In view of new national COVID-19 lockdowns in the United Kingdom, UK-based airlines British Airways and EasyJet are reviewing their plans to reduce the frequency of flights, which is already low.
There are only a few flights currently operating because of restrictions on travel due to the pandemic, and some countries have halted their operations to stop passenger traffic from Britain due to an outbreak of a new variant of the coronavirus.
But the new lockdown in England stops most people from travelling abroad, making more cuts likely, and putting airline finances under renewed pressure as carriers had hoped for a recovery in travel by the spring.
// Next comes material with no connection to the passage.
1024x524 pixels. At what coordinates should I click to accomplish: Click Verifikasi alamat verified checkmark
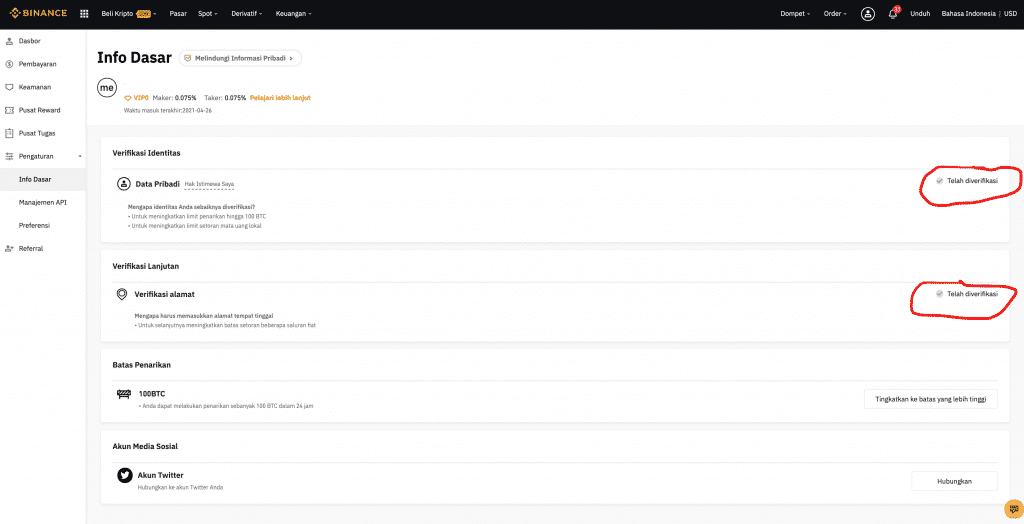pyautogui.click(x=939, y=294)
Goodbody analysts said the lockdown would wipe out income from the school half-term holiday in February, usually a strong travel period, and risked impacting bookings for Easter and summer.
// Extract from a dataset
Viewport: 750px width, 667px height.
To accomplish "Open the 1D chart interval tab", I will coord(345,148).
To survive this long, airlines have already had to cut thousands of staff and raise new debt and equity. Last year, British Airways said it needed to axe 13,000 staff, while easyJet went ahead with 4,500 job cuts.
In response to the new lockdown, easyJet, which in December had been flying about 20% of its 2019 capacity, once again called for more government help for aviation.
“Given the ongoing impact of the pandemic on travel, we continue to call for sector specific support such as has been provided to hospitality,” the airline said in its statement.
Travel industry bodies Airlines UK and the Airport Operators Association have previously called on Britain to waive the air passenger duty tax amongst other measures.
Before the pandemic, Britain had a thriving aviation sector. Air transport and related supply chain activity plus tourist arrivals supported 1.6 million jobs and accounted for 4.5% of UK GDP according to an IATA study.